--- WHAT TO WORK ON ---
Could you restate, exactly and with nothing added, the lines from the start of the data through the line that holds "The height and width of the screenshot is (384, 1024).", leaving the pictures out?

SUPPLIED RECORDS START

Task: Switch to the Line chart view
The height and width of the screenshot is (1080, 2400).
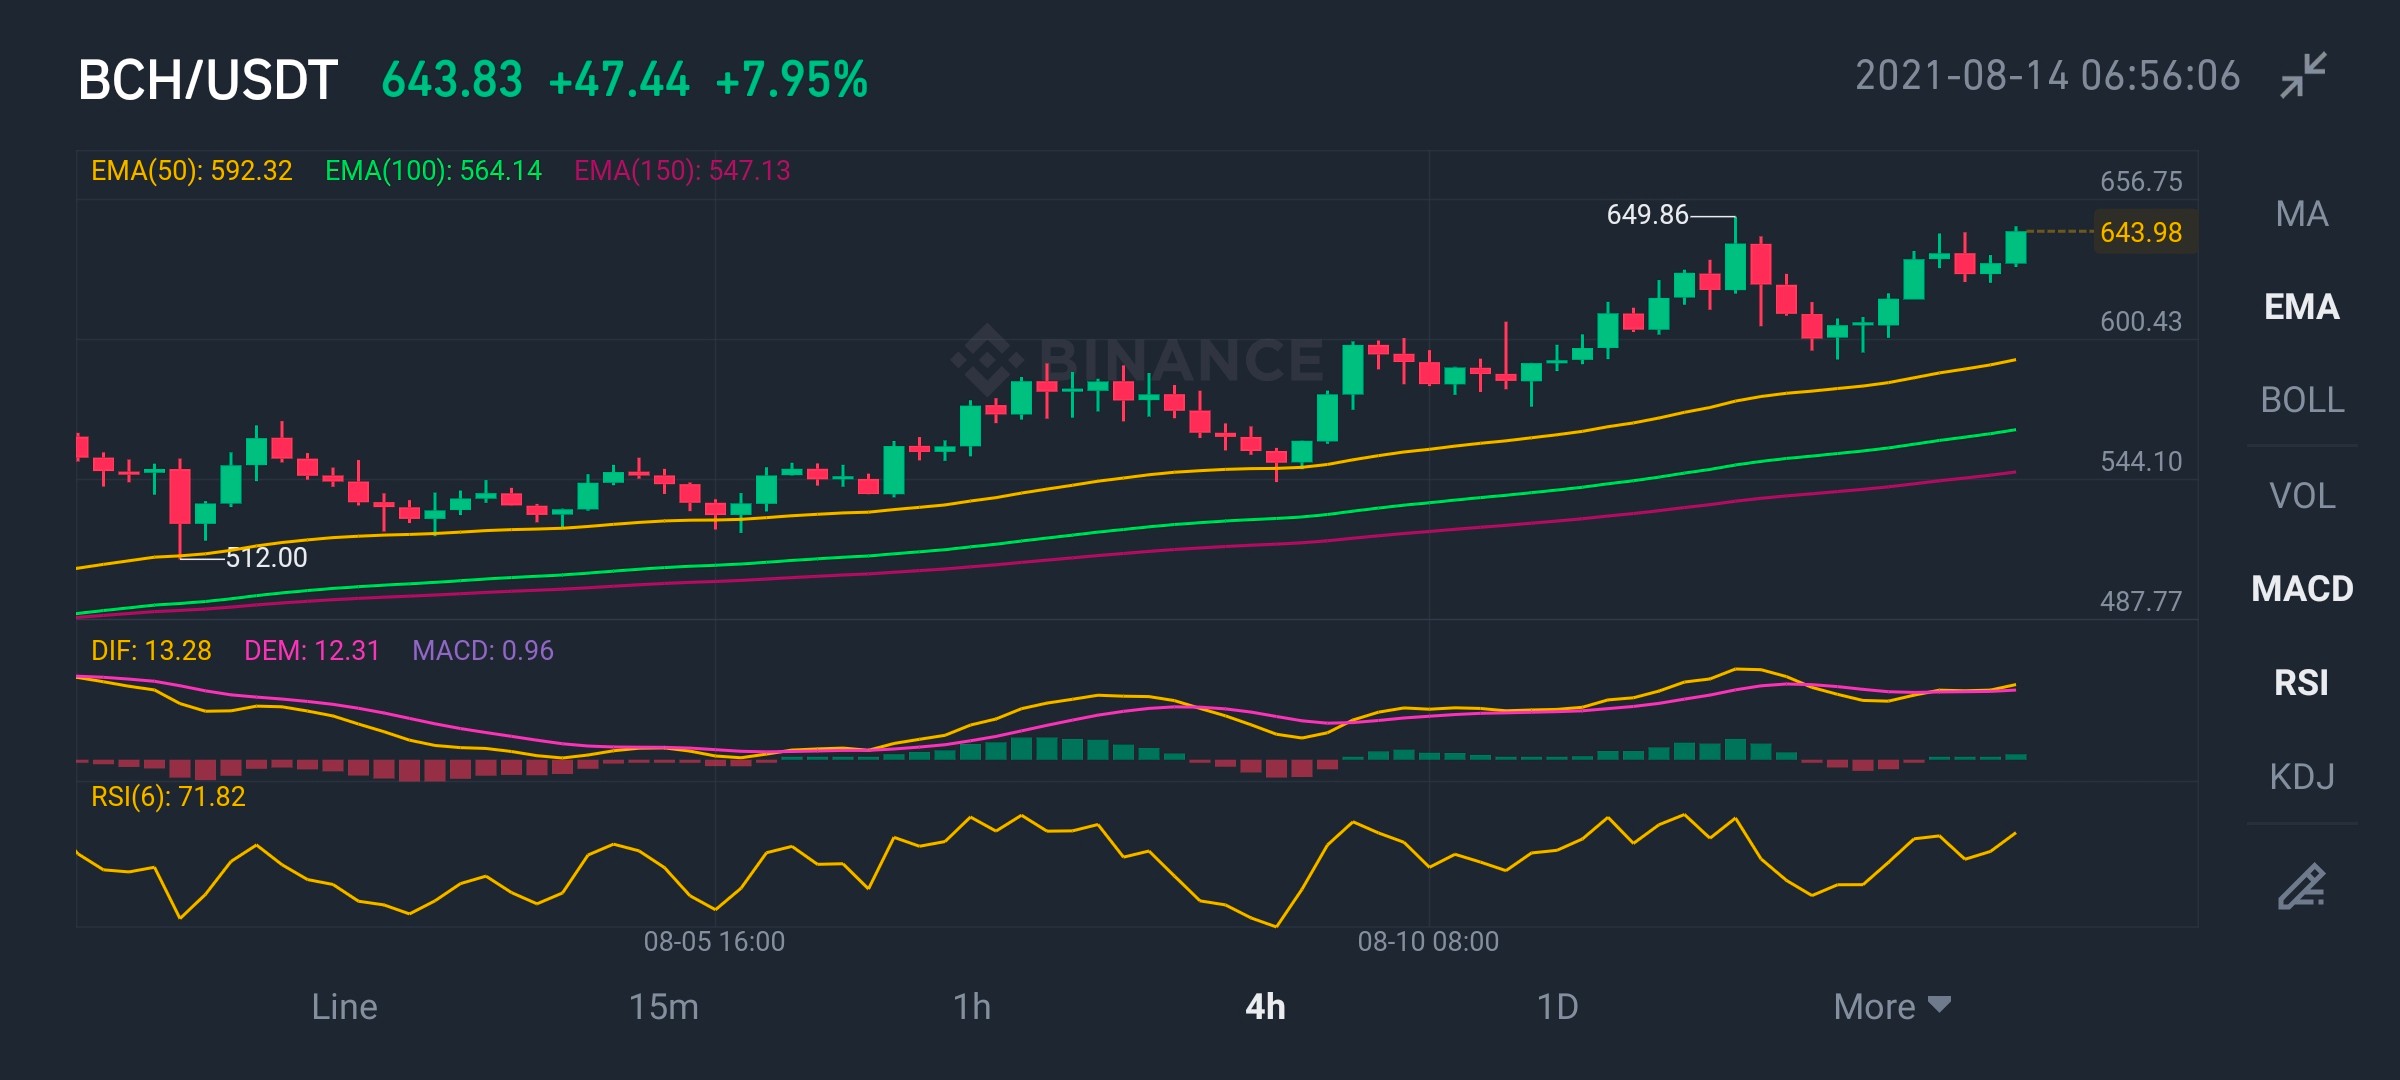Action: point(344,1006)
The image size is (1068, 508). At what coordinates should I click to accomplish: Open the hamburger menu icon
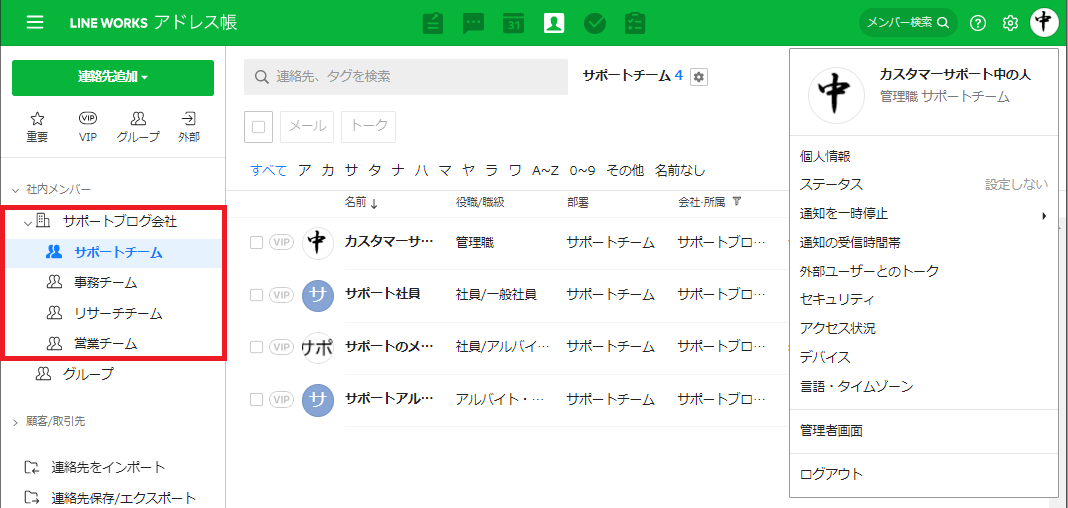click(x=35, y=22)
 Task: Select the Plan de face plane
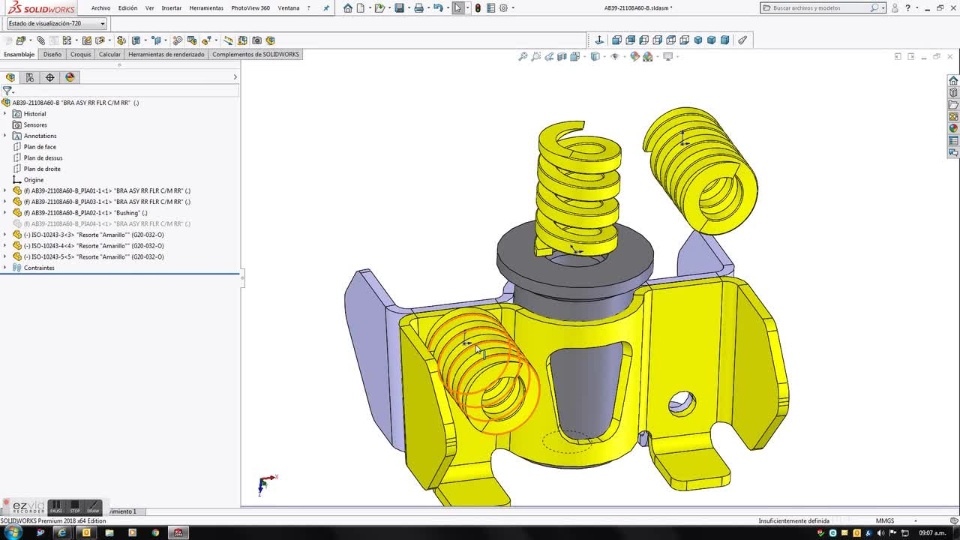point(40,147)
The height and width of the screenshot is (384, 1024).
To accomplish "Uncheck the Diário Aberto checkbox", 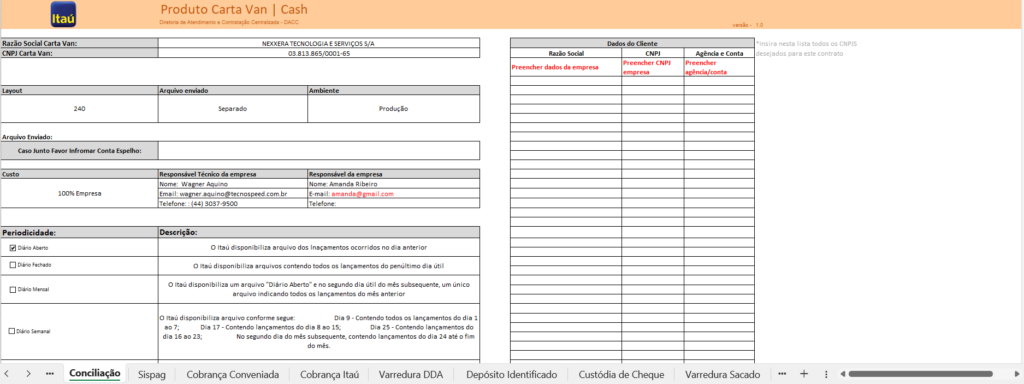I will (12, 248).
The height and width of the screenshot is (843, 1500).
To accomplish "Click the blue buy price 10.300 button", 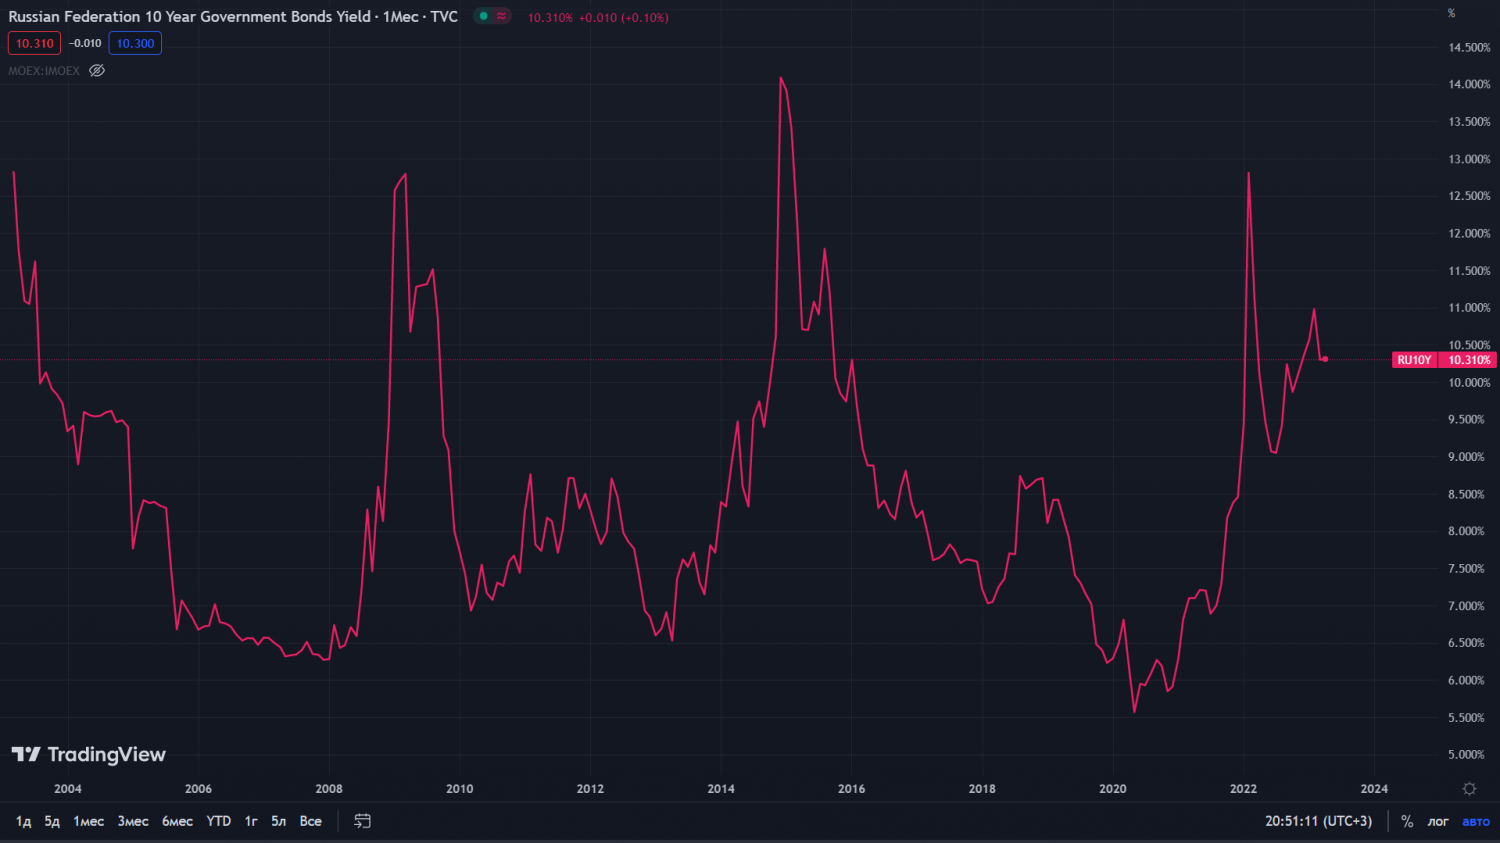I will (x=135, y=43).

SUPPLIED RECORDS END

--- OUTPUT ---
Task: Switch to the Line chart view
The height and width of the screenshot is (1080, 2400).
Action: point(344,1006)
The image size is (1068, 508). At what coordinates should I click to accomplish: Open the hamburger menu icon
click(x=35, y=22)
 Task: Select the Plan de face plane
point(40,147)
The height and width of the screenshot is (384, 1024).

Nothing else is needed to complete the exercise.